RECORDS FOR PROCESSING:
--- START ---

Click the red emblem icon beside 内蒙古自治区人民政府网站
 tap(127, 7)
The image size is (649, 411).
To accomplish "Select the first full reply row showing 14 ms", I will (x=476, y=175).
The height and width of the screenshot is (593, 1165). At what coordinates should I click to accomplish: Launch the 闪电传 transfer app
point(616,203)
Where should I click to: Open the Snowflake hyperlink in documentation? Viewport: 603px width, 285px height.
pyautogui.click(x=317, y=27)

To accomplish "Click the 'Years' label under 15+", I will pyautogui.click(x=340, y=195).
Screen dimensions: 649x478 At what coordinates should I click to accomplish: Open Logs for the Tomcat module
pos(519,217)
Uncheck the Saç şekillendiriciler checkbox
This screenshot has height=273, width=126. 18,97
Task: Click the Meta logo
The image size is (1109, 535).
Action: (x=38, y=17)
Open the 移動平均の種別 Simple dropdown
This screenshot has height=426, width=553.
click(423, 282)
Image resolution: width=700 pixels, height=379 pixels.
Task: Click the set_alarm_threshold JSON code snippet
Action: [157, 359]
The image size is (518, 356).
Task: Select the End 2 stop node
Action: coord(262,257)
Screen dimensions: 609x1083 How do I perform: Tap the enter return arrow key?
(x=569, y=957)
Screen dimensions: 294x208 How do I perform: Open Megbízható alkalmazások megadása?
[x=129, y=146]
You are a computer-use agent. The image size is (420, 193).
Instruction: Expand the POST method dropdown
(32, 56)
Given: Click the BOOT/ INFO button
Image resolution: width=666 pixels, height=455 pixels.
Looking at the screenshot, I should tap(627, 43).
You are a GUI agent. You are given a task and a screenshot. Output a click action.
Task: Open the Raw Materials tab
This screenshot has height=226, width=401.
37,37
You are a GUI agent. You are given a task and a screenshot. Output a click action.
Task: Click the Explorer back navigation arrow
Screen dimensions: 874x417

--- END ---

Return the records given above in their entirety, word for word.

Click the red emblem icon beside 内蒙古自治区人民政府网站
 tap(127, 7)
The image size is (649, 411).
To accomplish "Select the first full reply row showing 14 ms", I will (x=476, y=175).
The height and width of the screenshot is (593, 1165). At what coordinates should I click to accomplish: Launch the 闪电传 transfer app
point(616,203)
Where should I click to: Open the Snowflake hyperlink in documentation? Viewport: 603px width, 285px height.
pyautogui.click(x=317, y=27)

To accomplish "Click the 'Years' label under 15+", I will pyautogui.click(x=340, y=195).
Screen dimensions: 649x478 At what coordinates should I click to accomplish: Open Logs for the Tomcat module
pos(519,217)
Uncheck the Saç şekillendiriciler checkbox
This screenshot has height=273, width=126. 18,97
Task: Click the Meta logo
The image size is (1109, 535).
Action: (x=38, y=17)
Open the 移動平均の種別 Simple dropdown
This screenshot has height=426, width=553.
click(423, 282)
Image resolution: width=700 pixels, height=379 pixels.
Task: Click the set_alarm_threshold JSON code snippet
Action: [157, 359]
The image size is (518, 356).
Task: Select the End 2 stop node
Action: coord(262,257)
Screen dimensions: 609x1083 How do I perform: Tap the enter return arrow key?
(x=569, y=957)
Screen dimensions: 294x208 How do I perform: Open Megbízható alkalmazások megadása?
[x=129, y=146]
You are a computer-use agent. The image size is (420, 193).
Instruction: Expand the POST method dropdown
(32, 56)
Given: Click the BOOT/ INFO button
Image resolution: width=666 pixels, height=455 pixels.
Looking at the screenshot, I should tap(627, 43).
You are a GUI agent. You are given a task and a screenshot. Output a click action.
Task: Open the Raw Materials tab
This screenshot has height=226, width=401.
37,37
You are a GUI agent. You are given a task and a screenshot. Output a click action.
Task: Click the Explorer back navigation arrow
Screen dimensions: 874x417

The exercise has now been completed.